Source data
▶

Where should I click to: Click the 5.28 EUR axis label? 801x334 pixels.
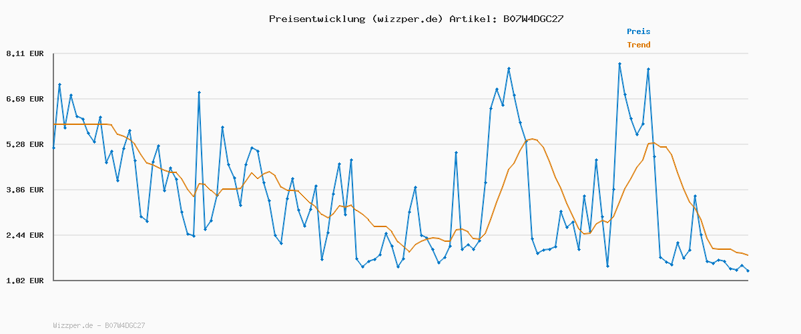point(25,144)
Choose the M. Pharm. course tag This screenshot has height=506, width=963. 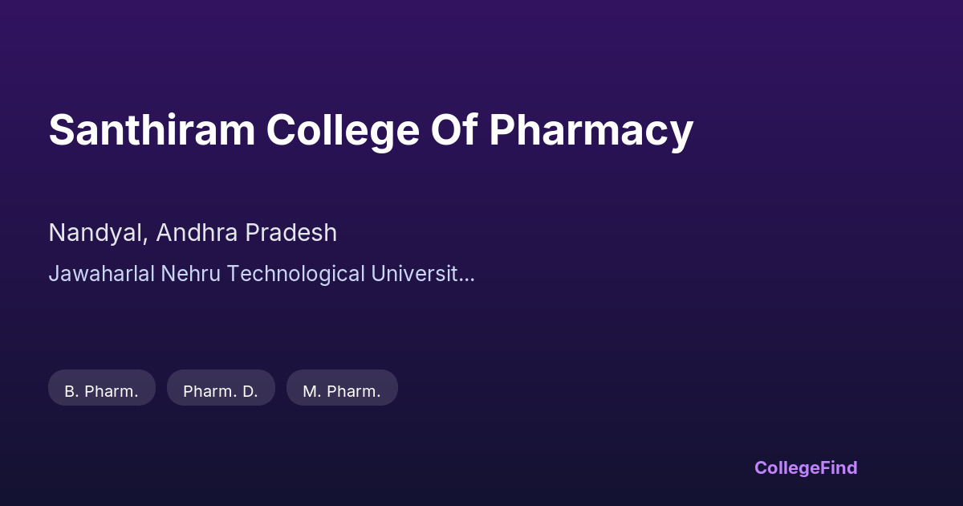coord(342,391)
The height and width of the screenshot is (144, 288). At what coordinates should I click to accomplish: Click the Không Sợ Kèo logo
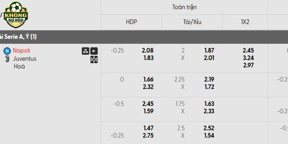point(15,14)
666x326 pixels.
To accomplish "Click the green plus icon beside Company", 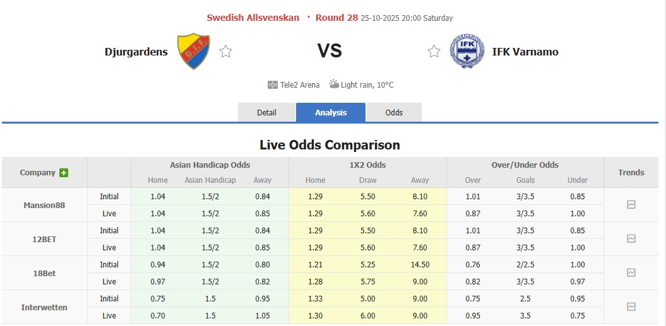I will click(x=64, y=173).
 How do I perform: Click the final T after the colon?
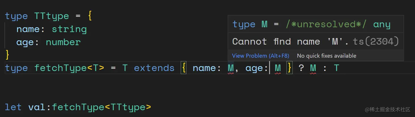336,68
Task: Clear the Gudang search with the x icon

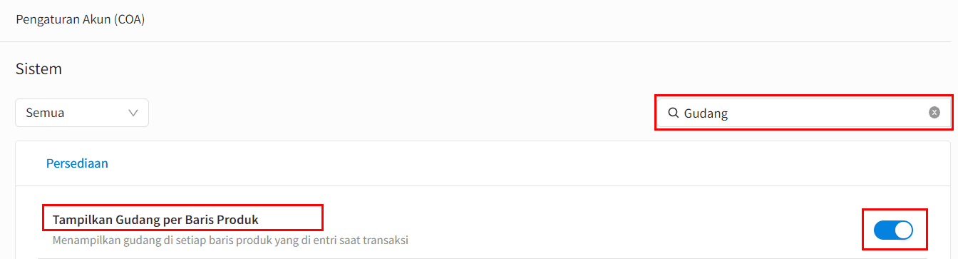Action: click(x=934, y=113)
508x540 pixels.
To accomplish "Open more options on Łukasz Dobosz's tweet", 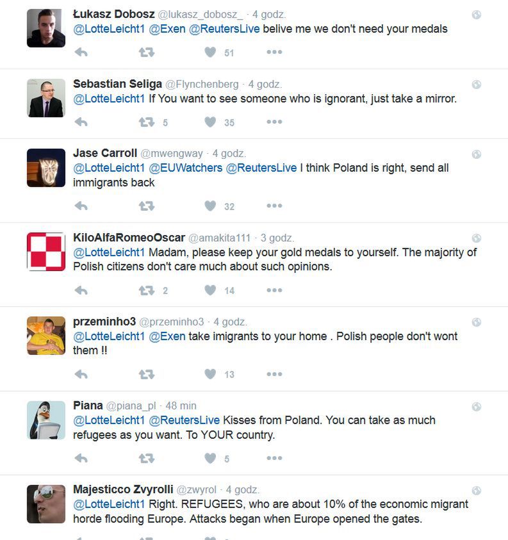I will click(x=274, y=52).
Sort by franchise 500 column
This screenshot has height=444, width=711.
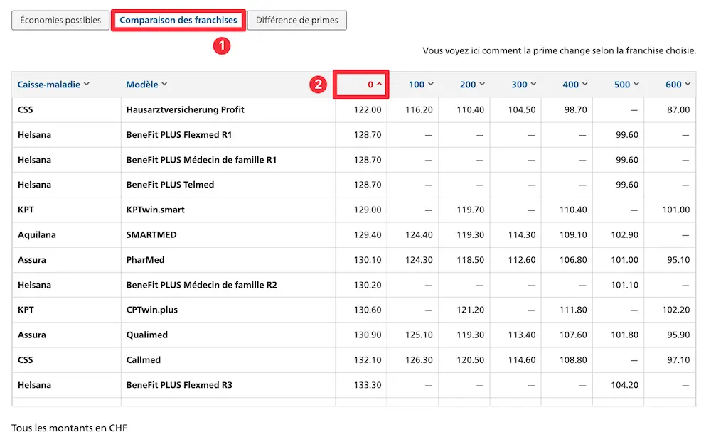click(x=626, y=85)
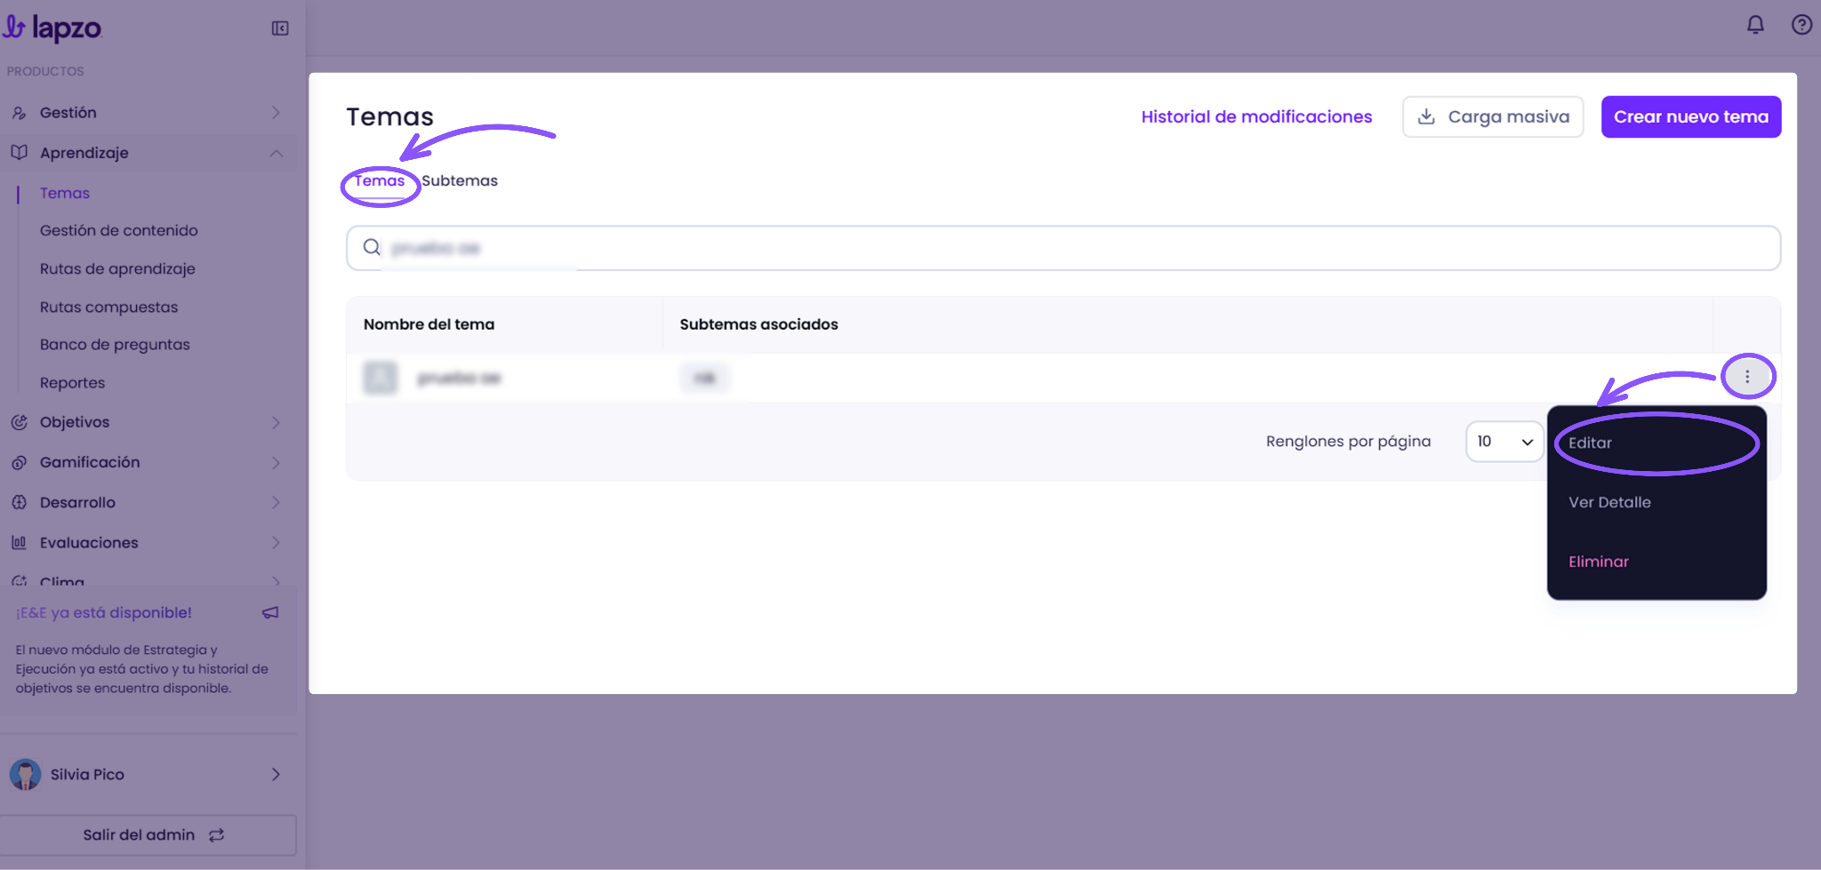Switch to the Subtemas tab
The height and width of the screenshot is (870, 1821).
tap(460, 180)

◀

- **ASSIGNMENT**:
An exact restatement is expected of the lines from the line containing "Sort by franchise 500 column" to the end of the data above, pictures excluded.

- **WRITTEN RESPONSE**:
Sort by franchise 500 column
This screenshot has height=444, width=711.
click(x=626, y=85)
Switch to the Subtemas tab
The height and width of the screenshot is (870, 1821).
tap(460, 180)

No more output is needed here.